Festgefressen? Keinen „Lauf“ mehr?

Korrosion, zu rauhe Oberflächen, zu wenig Schmierung oder zu starke Beanspruchung und es passiert! Festgefressen. Das widerfährt mir in fast regelmäßigen Abständen beim Schreiben. Ein Übergang passt nicht. Ein Charakter fühlt sich nicht echt an. Ein Logikfehler lässt sich nicht elegant ausmerzen. Ich schmirgele die Umgebung feiner, wechsele Teile aus, trinke ein heißes „Schmiermittel“ – erfolglos. Keine Zündung.

Dann überwinde ich mein Rudel Schweinehunde, lasse den gierig blinkenden Cursor im Dunkel des Bildschirms verschwinden, ziehe mich sittsam an und gehe eine Runde atmen. Atme solange Ballast aus, bis sich Brustkorb und Hirn wohltuend leer anfühlen (bitte nicht länger, Bewusstlose werden im Wald nicht immer gleich gefunden 🤭), lasse nur meine Umgebung auf mich wirken, ändere Blickwinkel und sauge mich auf dem Rückweg mit frischer, realitätsgesättigter Luft voll.

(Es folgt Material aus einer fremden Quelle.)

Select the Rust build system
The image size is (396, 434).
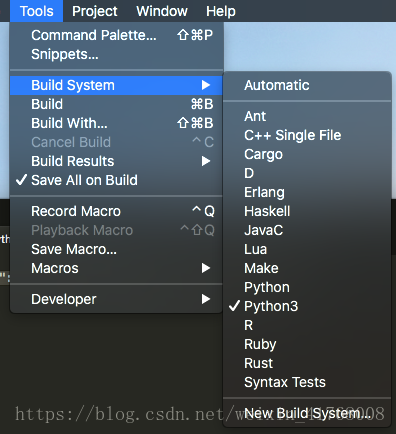click(307, 363)
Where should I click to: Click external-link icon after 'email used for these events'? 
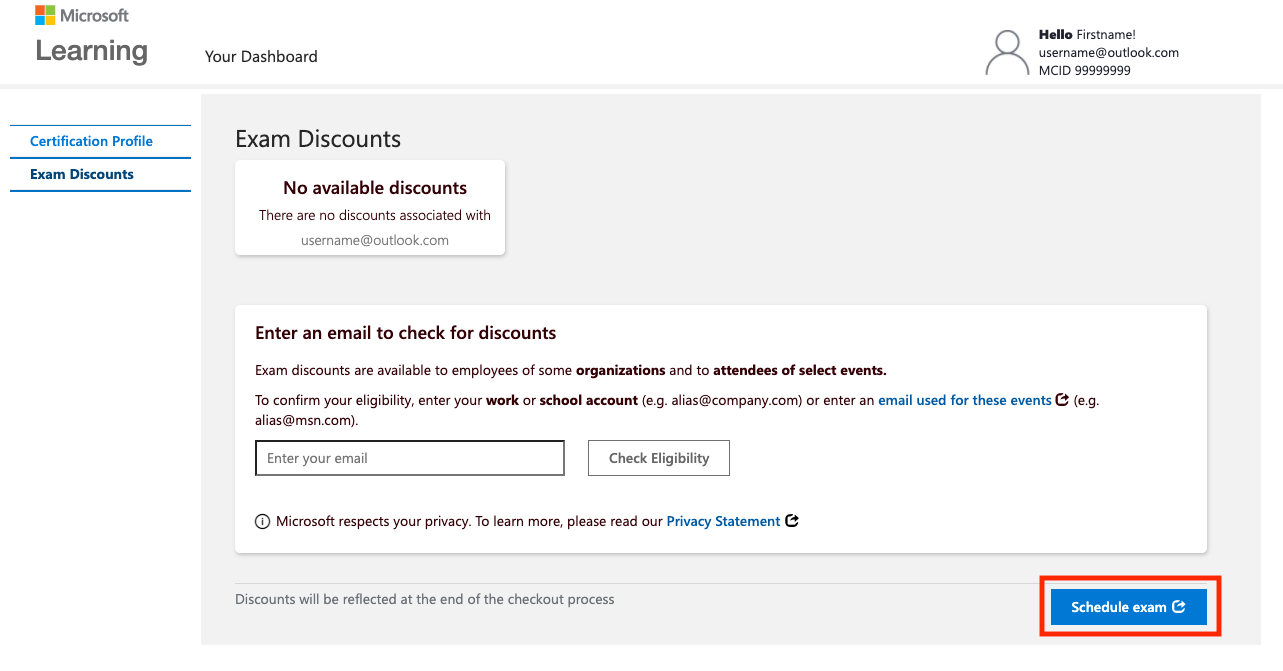pos(1062,400)
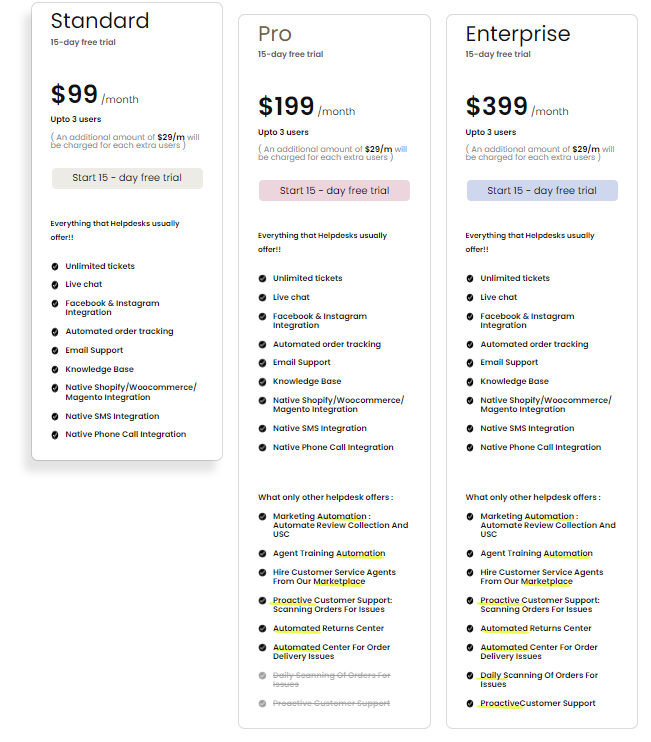The height and width of the screenshot is (742, 651).
Task: Start the Enterprise plan 15-day free trial
Action: (542, 191)
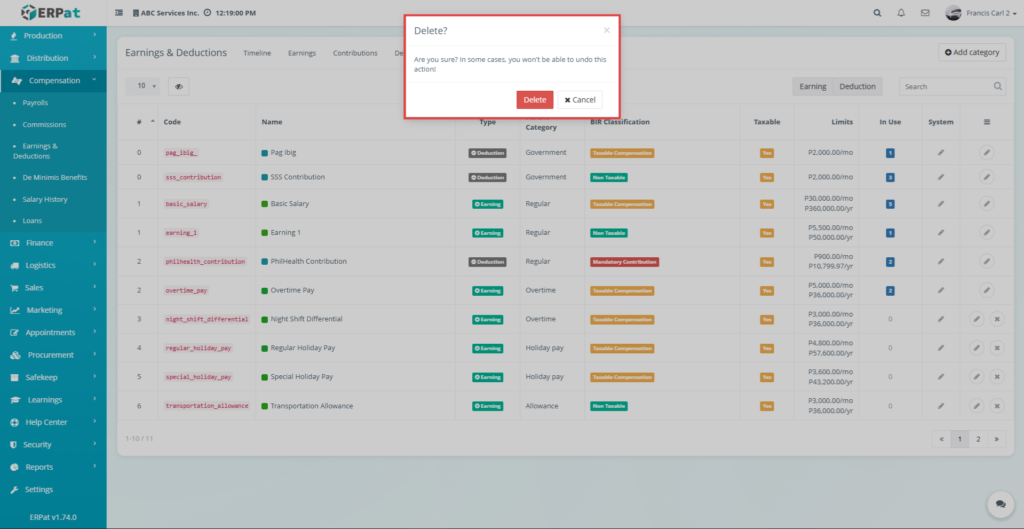Image resolution: width=1024 pixels, height=529 pixels.
Task: Confirm with the red Delete button
Action: [x=534, y=100]
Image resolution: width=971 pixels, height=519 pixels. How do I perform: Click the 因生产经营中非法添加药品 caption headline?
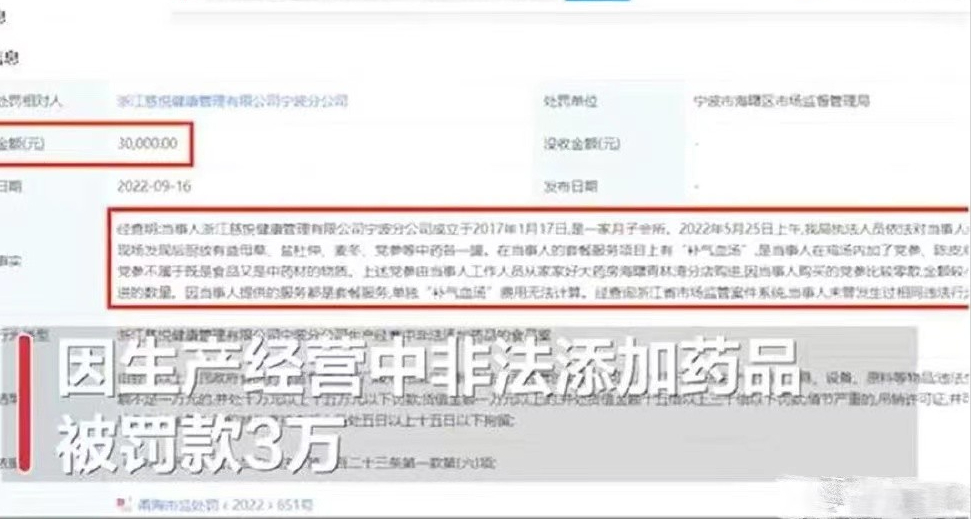tap(427, 369)
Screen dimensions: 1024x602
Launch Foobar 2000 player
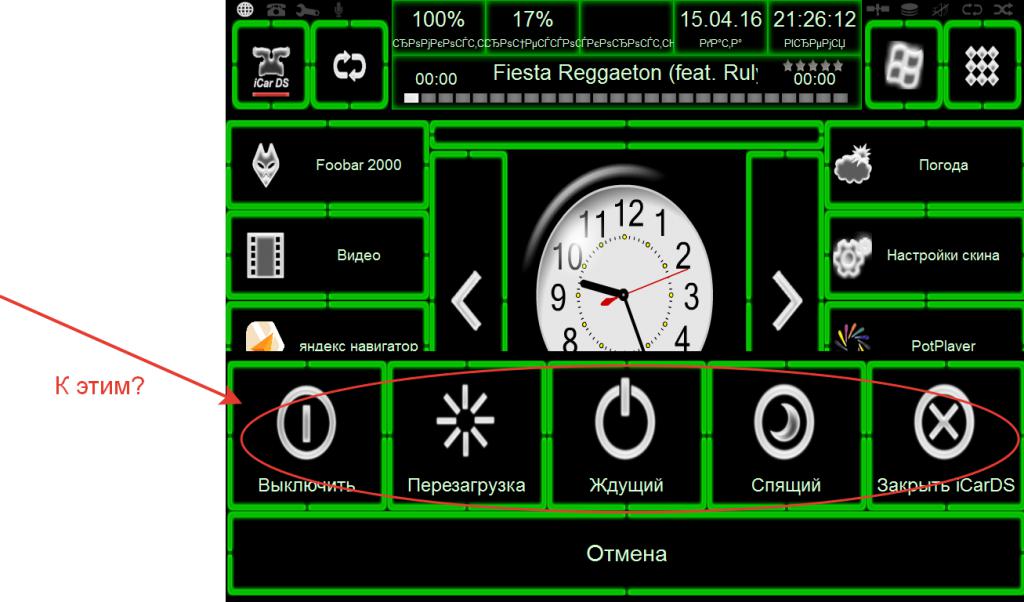[x=328, y=165]
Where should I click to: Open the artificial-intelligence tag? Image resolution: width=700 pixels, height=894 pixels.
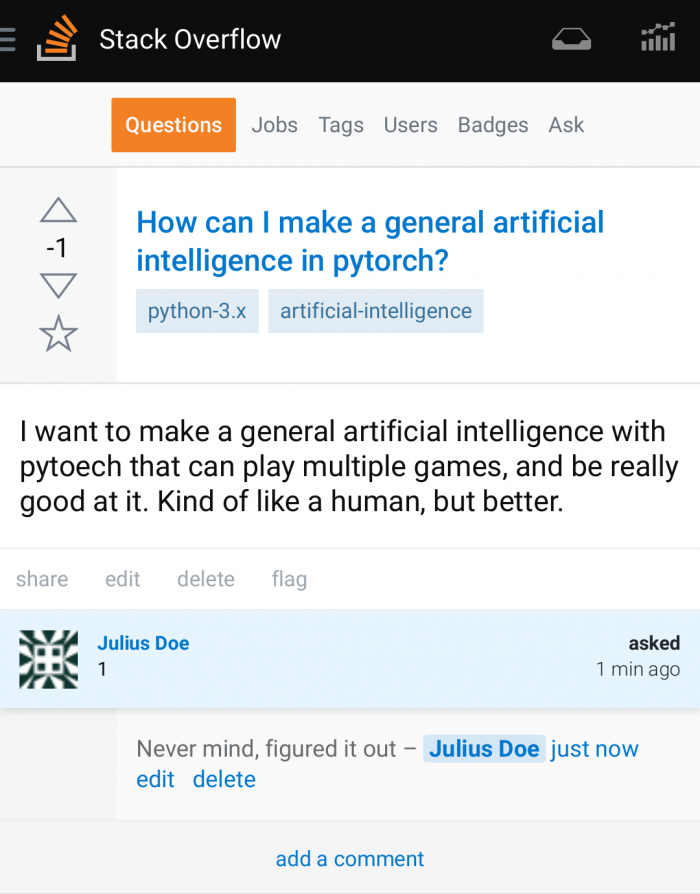(376, 311)
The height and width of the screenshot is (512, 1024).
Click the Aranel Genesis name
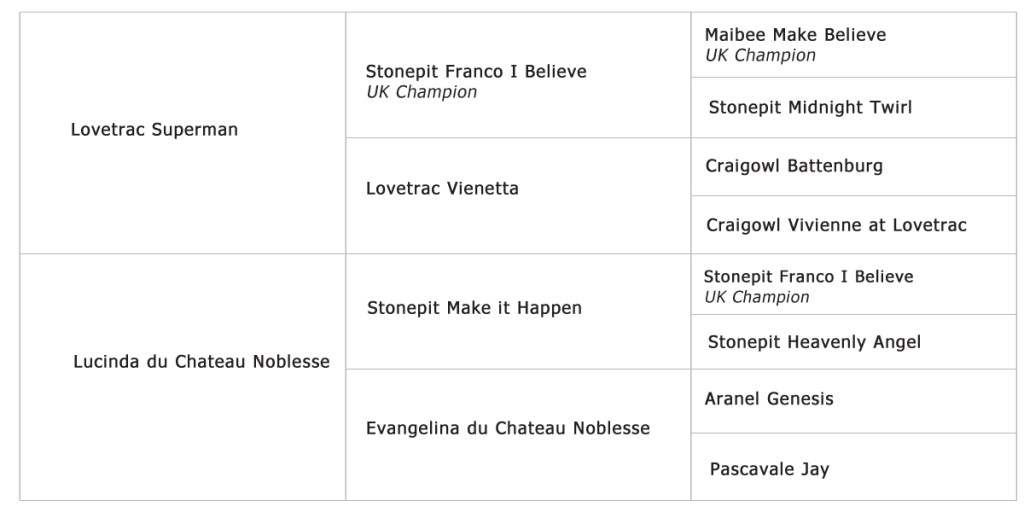click(x=768, y=399)
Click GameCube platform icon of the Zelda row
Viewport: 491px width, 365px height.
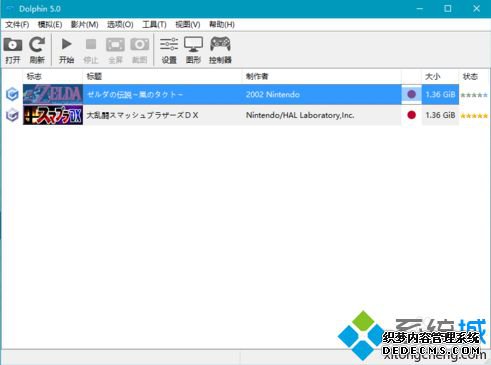12,94
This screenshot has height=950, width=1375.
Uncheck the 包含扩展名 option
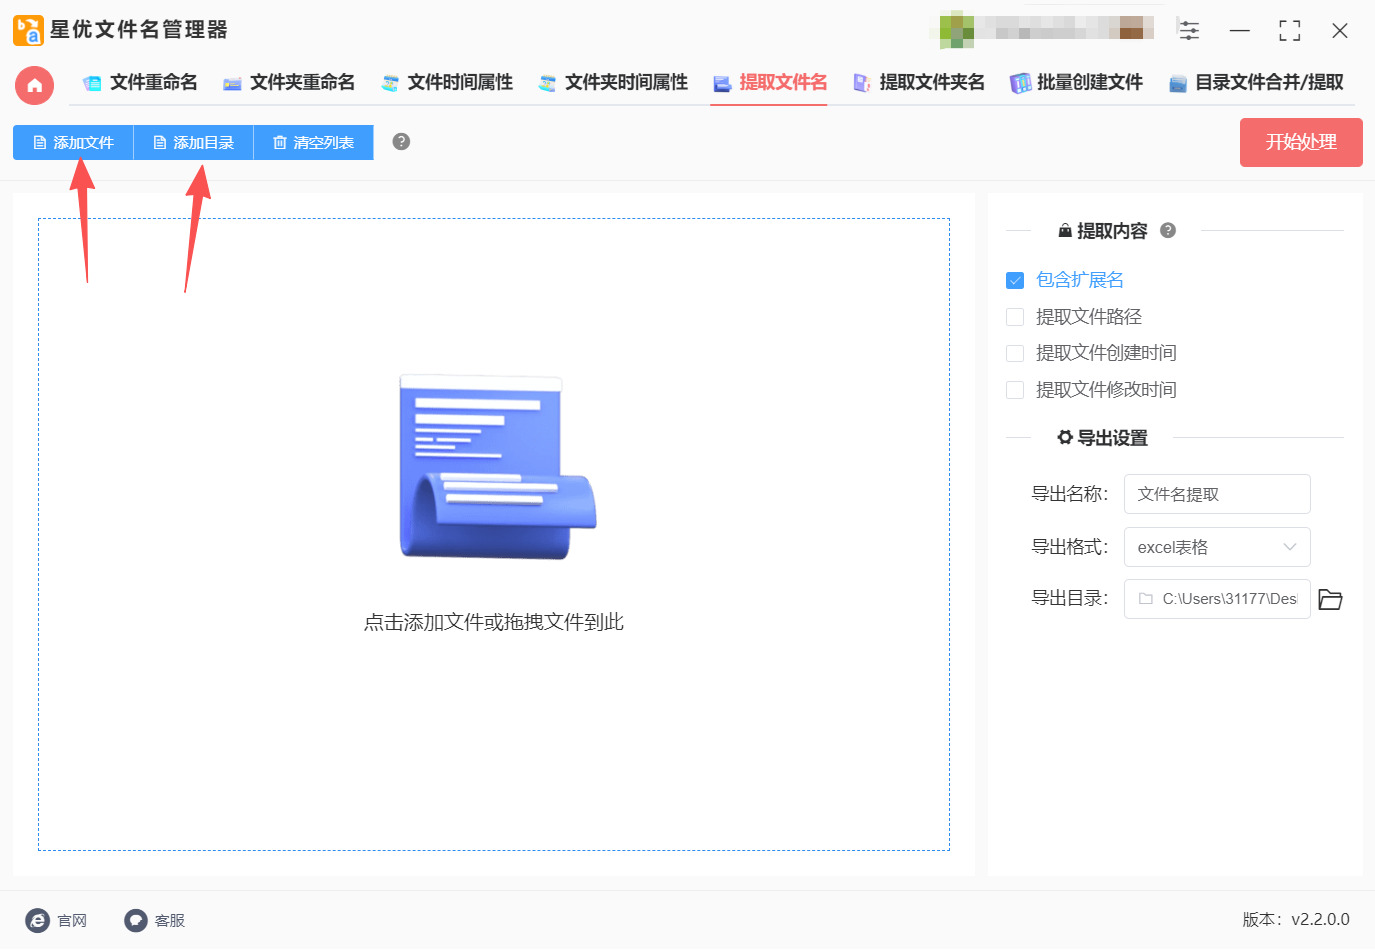click(x=1015, y=280)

Es wäre gelogen, wenn ich jetzt behauptete, danach würden die berüchtigten Knoten platzen, und ja, vielleicht liegt das Geheimnis nur in der Ablenkung. Für mich ist es jedoch pure Inspiration. Gewonnen aus dem natürlichen Vorgang der Respiration. (Und wenn es nicht hilft, so war es wenigstens schön!)

„Festfressen“ ist keine Störung, sondern eine Chance.